Psychology of Teaching Martial Arts to Kids
(Column appears in Black Belt Magazine, March, 2008)
By Dr. Randy Borum
All advanced martial artists and martial arts instructors should invest in kids. Not just because kids will determine the future of our sport, but also because they will choose our nursing home when we get old. :-)
Anyone who has taught or observed a kids’ martial arts class, however, knows that they are not just “little adults.” They often get into martial arts for different reasons. They learn differently. And they stay in or drop out for different reasons also. Effective advertising and marketing may bring kids to your school, but their experience, the climate of the class and their relationships with the instructor and other students is what will keep them there.
Over the past 25 years numerous studies have explored why kids participate and continue in sports. Having fun is consistently at the top of the list. They also want to achieve and improve their skills and to hang out in a positive environment with other kids (and an instructor) that they like. Winning doesn’t even make the top ten. Young people enjoy the excitement of competition, but winning isn’t the most important thing or the “only thing.” In fact, most kids say they would rather get to play more on a losing team than have to sit on the bench more on a winning team.
Participation rates in youth sports peak between the age of 11 and 13, then steadily decline through adolescence. The main reason that kids drop out of organized sports, research shows, is that they are no longer having fun. The other specific reasons that kids cite include a perceived lack of ability, too much pressure, and poor coaching. All of those things might understandably take some of the fun out of sport participation.
Parents are also a big part of the equation. Studies show that when parents support and encourage their kids’ sport participation that the kids enjoy the sport more, and tend to have more positive feelings about their own performance. On the other hand, when parents create pressure for the kids, it reduces their enjoyment and increases their stress about how they perform – both factors that cause dropout.
What are the implications of this research for martial arts instructors and parents?
First, when teaching kids, consider how you might make learning fun and enjoyable. This does not mean that you only do “fluffy” drills or never critique students’ performance. It does mean that you can choose to create an instructional climate in which kids are more or less inclined to learn and retain what you are teaching.
Second, consider how you can provide regular feedback to students about their progress. As an instructor, you understand the difference between effort, skill and ability. Young kids often do not. They think if they lose it is because they did not try hard enough. Without correction, they may just continue to repeat the same mistakes but with greater effort. When they continue not to do as well as they would like to do, they may conclude, they just don’t have the ability…and drop out. Young people - particularly in a competitive environment – may only gauge how well they are doing by whether they win. As an instructor, you can help kids find other ways to monitor and assess their progress and give them specific feedback so that they can focus on their performance, not just on the outcome.

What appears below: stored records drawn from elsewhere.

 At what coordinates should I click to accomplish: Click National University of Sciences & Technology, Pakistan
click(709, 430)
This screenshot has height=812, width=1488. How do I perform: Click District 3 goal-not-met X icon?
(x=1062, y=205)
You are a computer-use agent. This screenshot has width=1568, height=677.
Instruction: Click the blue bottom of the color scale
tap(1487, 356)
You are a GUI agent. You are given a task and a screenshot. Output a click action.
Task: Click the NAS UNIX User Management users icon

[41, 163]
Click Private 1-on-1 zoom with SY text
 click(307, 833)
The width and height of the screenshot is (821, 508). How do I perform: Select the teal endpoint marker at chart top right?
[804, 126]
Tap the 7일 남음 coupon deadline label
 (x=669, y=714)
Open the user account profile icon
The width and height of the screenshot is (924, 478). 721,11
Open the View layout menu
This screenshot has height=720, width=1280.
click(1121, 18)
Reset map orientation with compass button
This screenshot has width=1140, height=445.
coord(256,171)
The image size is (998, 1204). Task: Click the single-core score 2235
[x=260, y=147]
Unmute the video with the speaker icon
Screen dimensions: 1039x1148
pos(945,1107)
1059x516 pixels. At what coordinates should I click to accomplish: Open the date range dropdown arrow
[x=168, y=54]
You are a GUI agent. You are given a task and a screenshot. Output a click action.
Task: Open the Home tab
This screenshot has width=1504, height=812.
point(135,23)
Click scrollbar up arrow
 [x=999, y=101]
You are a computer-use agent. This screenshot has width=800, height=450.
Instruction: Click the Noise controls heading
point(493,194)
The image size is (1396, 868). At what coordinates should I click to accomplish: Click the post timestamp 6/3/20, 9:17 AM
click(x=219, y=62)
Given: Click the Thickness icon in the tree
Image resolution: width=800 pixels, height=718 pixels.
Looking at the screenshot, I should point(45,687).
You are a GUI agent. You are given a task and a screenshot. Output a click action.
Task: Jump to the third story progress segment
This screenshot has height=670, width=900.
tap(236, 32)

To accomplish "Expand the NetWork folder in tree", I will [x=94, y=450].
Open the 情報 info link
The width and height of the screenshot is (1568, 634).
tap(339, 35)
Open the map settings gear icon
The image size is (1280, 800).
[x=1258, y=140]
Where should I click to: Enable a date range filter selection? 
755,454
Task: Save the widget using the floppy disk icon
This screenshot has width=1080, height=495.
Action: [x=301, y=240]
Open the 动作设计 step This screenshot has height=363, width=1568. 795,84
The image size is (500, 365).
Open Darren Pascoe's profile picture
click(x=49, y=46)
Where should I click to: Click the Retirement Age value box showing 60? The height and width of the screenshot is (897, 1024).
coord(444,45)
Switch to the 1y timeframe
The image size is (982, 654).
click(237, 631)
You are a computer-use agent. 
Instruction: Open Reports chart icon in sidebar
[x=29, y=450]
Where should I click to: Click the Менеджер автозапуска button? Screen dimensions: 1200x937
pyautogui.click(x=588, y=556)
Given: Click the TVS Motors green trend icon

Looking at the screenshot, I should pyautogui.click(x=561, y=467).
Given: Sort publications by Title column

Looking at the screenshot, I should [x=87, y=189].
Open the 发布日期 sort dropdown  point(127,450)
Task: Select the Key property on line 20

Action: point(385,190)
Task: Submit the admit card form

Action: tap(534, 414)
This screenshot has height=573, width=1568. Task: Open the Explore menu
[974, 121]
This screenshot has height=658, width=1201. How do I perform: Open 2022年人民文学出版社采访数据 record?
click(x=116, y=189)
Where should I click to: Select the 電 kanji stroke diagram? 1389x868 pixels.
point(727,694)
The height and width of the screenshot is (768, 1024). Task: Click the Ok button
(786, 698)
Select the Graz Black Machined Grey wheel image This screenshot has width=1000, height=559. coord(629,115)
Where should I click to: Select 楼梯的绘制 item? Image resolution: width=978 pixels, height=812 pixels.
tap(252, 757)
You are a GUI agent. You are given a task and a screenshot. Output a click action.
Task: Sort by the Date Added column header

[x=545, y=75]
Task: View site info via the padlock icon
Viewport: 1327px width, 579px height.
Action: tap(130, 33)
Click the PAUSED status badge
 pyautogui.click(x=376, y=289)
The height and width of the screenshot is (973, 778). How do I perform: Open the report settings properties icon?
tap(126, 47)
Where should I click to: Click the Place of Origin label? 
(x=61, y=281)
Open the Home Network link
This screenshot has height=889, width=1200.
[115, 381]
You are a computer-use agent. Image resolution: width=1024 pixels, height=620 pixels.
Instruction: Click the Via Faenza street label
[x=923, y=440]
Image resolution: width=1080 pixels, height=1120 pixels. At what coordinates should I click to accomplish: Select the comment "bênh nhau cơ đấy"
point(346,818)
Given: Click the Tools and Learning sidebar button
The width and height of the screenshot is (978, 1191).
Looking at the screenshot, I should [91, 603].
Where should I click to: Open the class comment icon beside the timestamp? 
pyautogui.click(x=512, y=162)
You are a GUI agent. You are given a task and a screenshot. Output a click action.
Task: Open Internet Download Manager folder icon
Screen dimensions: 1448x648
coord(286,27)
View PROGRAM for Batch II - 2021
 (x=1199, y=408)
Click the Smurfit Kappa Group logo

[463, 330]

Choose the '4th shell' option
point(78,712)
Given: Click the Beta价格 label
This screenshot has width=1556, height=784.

Third, remember the power of specific, positive feedback. Being specific is an important part of making feedback effective. If we equally praise good and poor performance and effort, then it loses its impact. This may mean that you will have to look more actively and more closely for specific signs of improvement.
Correction will also work better when delivered along with positive feedback. Some have recommended a “sandwich” technique in which corrective feedback is embedded between two positive comments. For example, an instructor might say: “You were giving really good effort right there. Remember to keep your hips low on that move. Your timing is excellent.” In general, you can consider the ratio of positive to negative comments you make in any given class or lesson, as well as the tone and manner in which they are delivered. You might even videotape a class and count them for yourself. If they are out of balance, try to even them out a bit more.
Some research suggests that positive feedback from the instructor may be even more important for male than female students. This may be – as other research shows – because girls’ sport participation tends to be more strongly motivated by intrinsic factors – like enjoyment – than is boys’ participation, which may be driven more by needs for achievement and status.
Finally, martial arts training provides a venue for kids to learn and apply important life skills. Instructors and parents will model these lessons whether or not they intend to do it. How we handle frustration, how we treat and speak to others, and how we exercise our authority will not only affect how kids learn martial arts, but also how they navigate the challenges of youth and develop their character.